Exploratory Data Analysis (EDA)
Initial exploration of the dataset to understand distributions, patterns, and relationships.
- •Examined distributions of all 33 variables
- •Identified missing values and outliers
- •Computed summary statistics (mean, median, std, quartiles)
- •Created correlation matrices to identify related variables
- •Visualized relationships through scatter plots, histograms, and box plots
One-Way ANOVA
Analysis of Variance to test whether group means differ significantly.
- •Used to compare grades across categorical groups (e.g., education levels, failure counts)
- •Tests the null hypothesis that all group means are equal
- •F-statistic measures ratio of between-group to within-group variance
- •Significant results (p < 0.05) indicate at least one group differs
- •Effect sizes computed to assess practical significance
Spearman Rank Correlation
Non-parametric measure of rank correlation between two variables.
- •Used for ordinal variables (like alcohol consumption 1-5)
- •Does not assume linear relationships
- •Robust to outliers
- •Values range from -1 (perfect negative) to +1 (perfect positive)

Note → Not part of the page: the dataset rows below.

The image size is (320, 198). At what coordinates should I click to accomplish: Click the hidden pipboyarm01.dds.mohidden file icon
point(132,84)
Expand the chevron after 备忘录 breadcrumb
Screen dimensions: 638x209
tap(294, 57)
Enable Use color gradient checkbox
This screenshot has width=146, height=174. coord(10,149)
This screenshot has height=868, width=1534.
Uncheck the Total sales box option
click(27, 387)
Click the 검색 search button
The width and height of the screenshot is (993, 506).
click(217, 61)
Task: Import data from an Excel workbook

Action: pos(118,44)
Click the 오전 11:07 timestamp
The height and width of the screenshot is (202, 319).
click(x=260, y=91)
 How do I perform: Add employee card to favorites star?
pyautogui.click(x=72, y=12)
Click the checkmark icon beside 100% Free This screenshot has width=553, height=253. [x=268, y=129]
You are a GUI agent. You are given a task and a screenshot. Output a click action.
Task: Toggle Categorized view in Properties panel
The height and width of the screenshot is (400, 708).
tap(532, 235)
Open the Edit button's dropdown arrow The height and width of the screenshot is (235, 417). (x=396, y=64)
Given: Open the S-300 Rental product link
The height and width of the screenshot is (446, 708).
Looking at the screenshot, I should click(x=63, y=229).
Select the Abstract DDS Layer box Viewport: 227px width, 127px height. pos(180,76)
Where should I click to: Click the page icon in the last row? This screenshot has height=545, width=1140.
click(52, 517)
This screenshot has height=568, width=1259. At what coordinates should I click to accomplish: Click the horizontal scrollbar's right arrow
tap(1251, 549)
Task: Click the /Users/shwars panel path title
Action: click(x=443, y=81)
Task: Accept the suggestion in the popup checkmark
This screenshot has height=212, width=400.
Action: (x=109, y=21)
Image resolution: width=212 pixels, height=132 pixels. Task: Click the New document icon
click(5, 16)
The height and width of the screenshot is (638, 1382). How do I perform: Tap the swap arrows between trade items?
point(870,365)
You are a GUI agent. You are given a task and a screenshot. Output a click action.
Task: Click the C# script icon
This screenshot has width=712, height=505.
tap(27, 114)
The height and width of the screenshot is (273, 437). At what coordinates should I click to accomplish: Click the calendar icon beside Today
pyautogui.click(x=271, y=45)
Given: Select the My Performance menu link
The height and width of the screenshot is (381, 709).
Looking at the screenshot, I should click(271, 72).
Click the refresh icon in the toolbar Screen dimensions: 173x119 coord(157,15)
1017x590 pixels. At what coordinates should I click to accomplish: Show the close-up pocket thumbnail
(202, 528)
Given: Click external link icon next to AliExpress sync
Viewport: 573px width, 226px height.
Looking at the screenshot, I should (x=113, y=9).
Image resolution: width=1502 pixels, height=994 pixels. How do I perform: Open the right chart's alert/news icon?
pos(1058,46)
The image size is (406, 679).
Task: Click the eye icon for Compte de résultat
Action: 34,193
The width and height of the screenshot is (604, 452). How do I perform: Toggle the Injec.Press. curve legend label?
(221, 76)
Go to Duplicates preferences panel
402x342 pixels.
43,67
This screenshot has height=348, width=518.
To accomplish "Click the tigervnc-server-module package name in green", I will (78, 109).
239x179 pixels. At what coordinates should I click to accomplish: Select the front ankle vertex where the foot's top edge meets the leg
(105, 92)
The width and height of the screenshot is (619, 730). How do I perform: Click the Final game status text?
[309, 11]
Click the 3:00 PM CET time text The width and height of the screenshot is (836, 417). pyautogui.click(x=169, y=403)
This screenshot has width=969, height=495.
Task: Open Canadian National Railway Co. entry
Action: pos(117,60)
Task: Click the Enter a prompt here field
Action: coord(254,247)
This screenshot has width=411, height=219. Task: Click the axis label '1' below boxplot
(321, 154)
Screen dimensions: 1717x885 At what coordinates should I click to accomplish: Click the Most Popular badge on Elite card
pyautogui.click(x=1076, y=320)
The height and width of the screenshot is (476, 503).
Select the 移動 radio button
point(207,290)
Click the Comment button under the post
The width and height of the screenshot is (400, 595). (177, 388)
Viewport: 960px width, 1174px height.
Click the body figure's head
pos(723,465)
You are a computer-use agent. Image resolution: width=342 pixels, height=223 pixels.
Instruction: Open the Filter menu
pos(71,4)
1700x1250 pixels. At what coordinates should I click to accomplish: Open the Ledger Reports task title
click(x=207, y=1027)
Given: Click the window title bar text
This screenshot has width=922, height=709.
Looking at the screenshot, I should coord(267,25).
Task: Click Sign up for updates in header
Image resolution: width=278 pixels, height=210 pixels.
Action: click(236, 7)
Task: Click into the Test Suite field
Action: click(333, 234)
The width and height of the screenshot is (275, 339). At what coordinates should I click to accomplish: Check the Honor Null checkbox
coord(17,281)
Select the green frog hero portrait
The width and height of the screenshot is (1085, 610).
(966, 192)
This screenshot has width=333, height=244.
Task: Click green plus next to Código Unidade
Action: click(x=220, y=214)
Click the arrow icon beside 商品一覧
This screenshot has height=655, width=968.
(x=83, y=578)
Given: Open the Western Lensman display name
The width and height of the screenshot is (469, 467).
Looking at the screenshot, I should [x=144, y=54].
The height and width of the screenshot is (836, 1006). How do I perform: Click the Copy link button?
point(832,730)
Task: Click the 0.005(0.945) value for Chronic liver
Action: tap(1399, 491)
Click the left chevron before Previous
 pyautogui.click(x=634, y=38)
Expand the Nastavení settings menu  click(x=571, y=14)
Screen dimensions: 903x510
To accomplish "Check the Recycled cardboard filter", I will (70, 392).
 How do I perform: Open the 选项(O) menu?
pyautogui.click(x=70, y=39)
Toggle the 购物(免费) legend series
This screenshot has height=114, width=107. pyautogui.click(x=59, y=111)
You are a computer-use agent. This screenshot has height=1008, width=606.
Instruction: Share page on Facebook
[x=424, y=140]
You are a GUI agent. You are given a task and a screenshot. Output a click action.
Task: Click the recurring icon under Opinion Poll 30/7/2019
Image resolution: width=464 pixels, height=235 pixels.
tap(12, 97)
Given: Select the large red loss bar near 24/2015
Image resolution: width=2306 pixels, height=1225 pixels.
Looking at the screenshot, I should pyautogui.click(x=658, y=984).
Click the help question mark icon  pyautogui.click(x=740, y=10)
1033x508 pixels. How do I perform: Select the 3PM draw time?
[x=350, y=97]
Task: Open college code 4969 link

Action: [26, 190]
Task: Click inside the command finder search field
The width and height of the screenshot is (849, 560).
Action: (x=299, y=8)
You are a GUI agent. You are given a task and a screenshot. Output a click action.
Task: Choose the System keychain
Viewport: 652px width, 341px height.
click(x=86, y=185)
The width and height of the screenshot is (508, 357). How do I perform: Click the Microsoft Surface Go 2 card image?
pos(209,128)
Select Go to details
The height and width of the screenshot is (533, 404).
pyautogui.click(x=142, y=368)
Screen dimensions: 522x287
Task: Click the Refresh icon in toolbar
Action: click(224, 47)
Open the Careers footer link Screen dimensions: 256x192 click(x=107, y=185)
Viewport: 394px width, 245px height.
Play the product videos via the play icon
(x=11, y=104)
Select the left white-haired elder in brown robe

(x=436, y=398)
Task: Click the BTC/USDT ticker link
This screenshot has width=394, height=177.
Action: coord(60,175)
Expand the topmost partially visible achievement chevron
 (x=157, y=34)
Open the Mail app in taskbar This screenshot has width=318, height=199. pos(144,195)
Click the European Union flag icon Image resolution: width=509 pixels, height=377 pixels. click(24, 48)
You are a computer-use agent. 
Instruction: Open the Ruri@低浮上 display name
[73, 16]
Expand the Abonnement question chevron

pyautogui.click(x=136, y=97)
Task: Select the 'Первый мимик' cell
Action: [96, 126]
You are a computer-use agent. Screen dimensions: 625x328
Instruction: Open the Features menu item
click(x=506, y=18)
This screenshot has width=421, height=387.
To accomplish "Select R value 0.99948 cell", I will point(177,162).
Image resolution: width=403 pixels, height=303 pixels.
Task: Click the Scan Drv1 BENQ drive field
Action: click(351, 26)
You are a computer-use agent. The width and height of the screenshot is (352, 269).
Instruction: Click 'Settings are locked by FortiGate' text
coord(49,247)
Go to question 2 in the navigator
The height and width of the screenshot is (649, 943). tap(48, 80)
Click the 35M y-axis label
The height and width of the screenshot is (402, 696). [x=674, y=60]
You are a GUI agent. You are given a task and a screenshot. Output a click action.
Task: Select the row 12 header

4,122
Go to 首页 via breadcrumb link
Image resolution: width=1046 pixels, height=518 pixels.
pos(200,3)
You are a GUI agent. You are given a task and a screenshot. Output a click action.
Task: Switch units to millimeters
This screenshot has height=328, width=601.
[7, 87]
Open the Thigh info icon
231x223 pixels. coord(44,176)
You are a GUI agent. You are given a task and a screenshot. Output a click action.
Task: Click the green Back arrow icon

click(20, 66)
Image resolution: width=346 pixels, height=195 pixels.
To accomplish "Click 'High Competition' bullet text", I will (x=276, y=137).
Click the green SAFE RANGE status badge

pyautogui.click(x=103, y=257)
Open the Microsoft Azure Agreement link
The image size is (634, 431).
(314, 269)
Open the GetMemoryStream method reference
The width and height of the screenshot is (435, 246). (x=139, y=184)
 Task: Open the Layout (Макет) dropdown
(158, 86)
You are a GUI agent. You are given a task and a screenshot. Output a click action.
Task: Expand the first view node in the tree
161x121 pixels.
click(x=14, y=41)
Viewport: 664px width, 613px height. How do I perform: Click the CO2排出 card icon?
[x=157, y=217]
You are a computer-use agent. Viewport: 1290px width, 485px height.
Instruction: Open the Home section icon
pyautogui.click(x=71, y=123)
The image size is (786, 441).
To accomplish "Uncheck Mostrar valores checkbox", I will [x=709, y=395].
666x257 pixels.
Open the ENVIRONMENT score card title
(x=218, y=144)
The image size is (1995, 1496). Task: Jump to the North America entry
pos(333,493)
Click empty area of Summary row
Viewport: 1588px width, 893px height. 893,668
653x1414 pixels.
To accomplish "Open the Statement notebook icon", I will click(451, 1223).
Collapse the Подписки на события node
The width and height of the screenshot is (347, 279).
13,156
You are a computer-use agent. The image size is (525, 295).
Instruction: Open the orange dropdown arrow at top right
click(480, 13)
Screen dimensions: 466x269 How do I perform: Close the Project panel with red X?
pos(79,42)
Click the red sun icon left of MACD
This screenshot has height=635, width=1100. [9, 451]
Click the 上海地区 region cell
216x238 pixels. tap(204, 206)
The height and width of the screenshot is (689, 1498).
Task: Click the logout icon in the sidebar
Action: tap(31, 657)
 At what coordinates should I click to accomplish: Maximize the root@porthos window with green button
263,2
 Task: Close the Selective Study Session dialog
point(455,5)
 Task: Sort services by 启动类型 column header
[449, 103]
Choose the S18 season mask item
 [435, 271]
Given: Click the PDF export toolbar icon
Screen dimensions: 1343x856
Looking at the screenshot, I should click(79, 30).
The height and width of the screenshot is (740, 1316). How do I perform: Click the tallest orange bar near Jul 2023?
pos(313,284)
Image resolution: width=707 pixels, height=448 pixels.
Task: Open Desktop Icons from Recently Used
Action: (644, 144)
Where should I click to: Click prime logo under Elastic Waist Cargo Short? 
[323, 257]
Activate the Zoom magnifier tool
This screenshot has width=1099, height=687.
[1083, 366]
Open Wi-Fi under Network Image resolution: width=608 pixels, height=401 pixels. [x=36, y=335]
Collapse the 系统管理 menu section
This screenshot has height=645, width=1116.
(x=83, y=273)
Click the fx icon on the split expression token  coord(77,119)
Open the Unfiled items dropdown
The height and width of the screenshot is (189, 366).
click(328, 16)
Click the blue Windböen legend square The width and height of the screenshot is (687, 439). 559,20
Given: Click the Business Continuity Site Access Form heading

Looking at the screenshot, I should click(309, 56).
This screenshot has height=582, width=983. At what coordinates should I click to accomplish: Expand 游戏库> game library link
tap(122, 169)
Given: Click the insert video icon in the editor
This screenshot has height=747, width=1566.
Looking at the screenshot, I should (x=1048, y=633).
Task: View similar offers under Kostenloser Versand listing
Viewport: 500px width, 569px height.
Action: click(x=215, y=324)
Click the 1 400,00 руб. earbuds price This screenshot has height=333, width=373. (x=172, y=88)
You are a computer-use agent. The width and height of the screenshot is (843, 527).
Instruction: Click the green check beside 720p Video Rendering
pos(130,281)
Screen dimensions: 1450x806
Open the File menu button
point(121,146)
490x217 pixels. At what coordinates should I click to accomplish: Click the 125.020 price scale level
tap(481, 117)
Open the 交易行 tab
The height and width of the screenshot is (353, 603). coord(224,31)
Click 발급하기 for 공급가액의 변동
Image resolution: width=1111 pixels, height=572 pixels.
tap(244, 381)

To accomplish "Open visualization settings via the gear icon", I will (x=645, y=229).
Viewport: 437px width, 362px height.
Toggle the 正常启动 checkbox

- •Tests significance of monotonic relationships
Principal Component Analysis (PCA)
Dimensionality reduction technique to identify major patterns in multivariate data.
- •Reduces many variables to fewer uncorrelated dimensions
- •Each component captures maximum remaining variance
- •Loadings show which variables contribute to each dimension
- •Used to identify "lifestyle" vs "family background" patterns
- •Visualization in 2D reveals clustering by performance
Decision Tree Classification
Tree-based model that recursively splits data to predict outcomes.
- •Intuitive, interpretable structure
- •Automatically handles non-linear relationships and interactions
- •Variable importance derived from split gains
- •Shows hierarchical importance of predictors
- •Can handle both categorical and continuous variables
Assumptions & Limitations
Selection Bias in Support Variables
Students receiving school support may have lower grades not because support is harmful, but because struggling students are selected into support programs. This is a classic case of confounding.
Self-Reported Data Limitations
Variables like alcohol consumption and study time are self-reported and may be subject to social desirability bias. Actual values may differ from reported values.
Cross-Sectional Design
Data represents a single point in time. We cannot establish causation—only associations. Prior grades (G1, G2) predicting G3 suggests stability but doesn't prove causal mechanisms.
Sample Specificity
Data comes from two Portuguese schools. Findings may not generalize to other countries, cultures, or educational systems.
Data Pipeline
Data is loaded from /public/data/student-mat.csv, parsed using PapaParse, converted to typed TypeScript objects, and made available through React Context for all components.